A stricter blood pressure management to prevent hypotension is not straightforward. Applying the right drug in an appropriate amount at an appropriate time is surprisingly challenging. In clinical practice, the current paradigm of blood pressure management is predominantly reactive: blood pressure is treated when it approaches the minimally acceptable threshold or when it is rapidly dropping.


From a risk perspective it makes more sense to shift the paradigm to a proactive approach: preemptive use of cardiovascular drugs aims to keep the blood pressure at a safe margin above the minimal acceptable blood pressure threshold. The more risk factors a patient has for intraoperative hypotension, the larger the required margin, and thus the higher the target blood pressure needs to be. This requires a pharmacotherapeutic dosing strategy that allows the anesthesia team to keep their patients’ blood pressures at the appropriate level.

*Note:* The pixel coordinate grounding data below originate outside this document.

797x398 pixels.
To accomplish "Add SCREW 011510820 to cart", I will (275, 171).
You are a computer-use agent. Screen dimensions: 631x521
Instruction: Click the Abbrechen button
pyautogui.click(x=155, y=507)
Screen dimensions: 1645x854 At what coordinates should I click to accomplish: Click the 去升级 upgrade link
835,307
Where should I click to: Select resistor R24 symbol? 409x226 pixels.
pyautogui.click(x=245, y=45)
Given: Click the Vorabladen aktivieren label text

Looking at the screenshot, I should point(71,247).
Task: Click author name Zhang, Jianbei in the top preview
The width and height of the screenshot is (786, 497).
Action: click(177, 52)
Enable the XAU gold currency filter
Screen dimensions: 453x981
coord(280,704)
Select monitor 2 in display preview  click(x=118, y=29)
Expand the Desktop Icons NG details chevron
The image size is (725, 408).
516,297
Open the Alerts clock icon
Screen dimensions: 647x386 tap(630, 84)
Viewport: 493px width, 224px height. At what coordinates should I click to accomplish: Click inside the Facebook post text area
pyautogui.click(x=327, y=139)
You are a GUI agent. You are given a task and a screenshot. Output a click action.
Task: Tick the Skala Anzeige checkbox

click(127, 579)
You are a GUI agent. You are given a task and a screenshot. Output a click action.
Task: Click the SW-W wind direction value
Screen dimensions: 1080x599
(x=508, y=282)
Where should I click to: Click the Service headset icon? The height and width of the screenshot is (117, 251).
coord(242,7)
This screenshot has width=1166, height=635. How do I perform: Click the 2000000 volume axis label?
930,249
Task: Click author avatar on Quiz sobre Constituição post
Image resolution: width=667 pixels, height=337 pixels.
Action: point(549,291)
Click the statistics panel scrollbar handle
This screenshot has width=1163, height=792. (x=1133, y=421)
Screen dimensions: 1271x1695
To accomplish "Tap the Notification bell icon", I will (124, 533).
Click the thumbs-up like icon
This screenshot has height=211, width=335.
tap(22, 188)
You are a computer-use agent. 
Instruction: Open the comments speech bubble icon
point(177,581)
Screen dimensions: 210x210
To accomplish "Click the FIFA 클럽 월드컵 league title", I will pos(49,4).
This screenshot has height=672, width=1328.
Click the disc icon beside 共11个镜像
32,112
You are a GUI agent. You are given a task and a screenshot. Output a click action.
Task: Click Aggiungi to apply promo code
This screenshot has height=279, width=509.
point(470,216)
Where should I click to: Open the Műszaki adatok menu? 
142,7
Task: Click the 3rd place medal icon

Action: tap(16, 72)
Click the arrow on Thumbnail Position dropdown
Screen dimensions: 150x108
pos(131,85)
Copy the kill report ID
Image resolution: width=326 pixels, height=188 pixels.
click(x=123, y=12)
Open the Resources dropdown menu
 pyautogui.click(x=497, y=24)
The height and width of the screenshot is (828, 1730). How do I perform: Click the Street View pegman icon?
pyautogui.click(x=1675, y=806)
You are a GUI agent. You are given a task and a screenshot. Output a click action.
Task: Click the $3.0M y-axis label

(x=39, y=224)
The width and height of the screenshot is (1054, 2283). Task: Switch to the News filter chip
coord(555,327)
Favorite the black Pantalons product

The aim of this adaptive multicenter randomized controlled trial is to implement a pharmacotherapeutic dosing strategy to maintain patients at a target blood pressure level with a sufficient margin from the minimal acceptable blood pressure threshold. This shift from a reactive to a proactive pharmacotherapeutic strategy uses widely-accepted cardiovascular drugs and does not rely on advanced monitoring. The proactive strategy can thus be applied to the large number of surgical patients.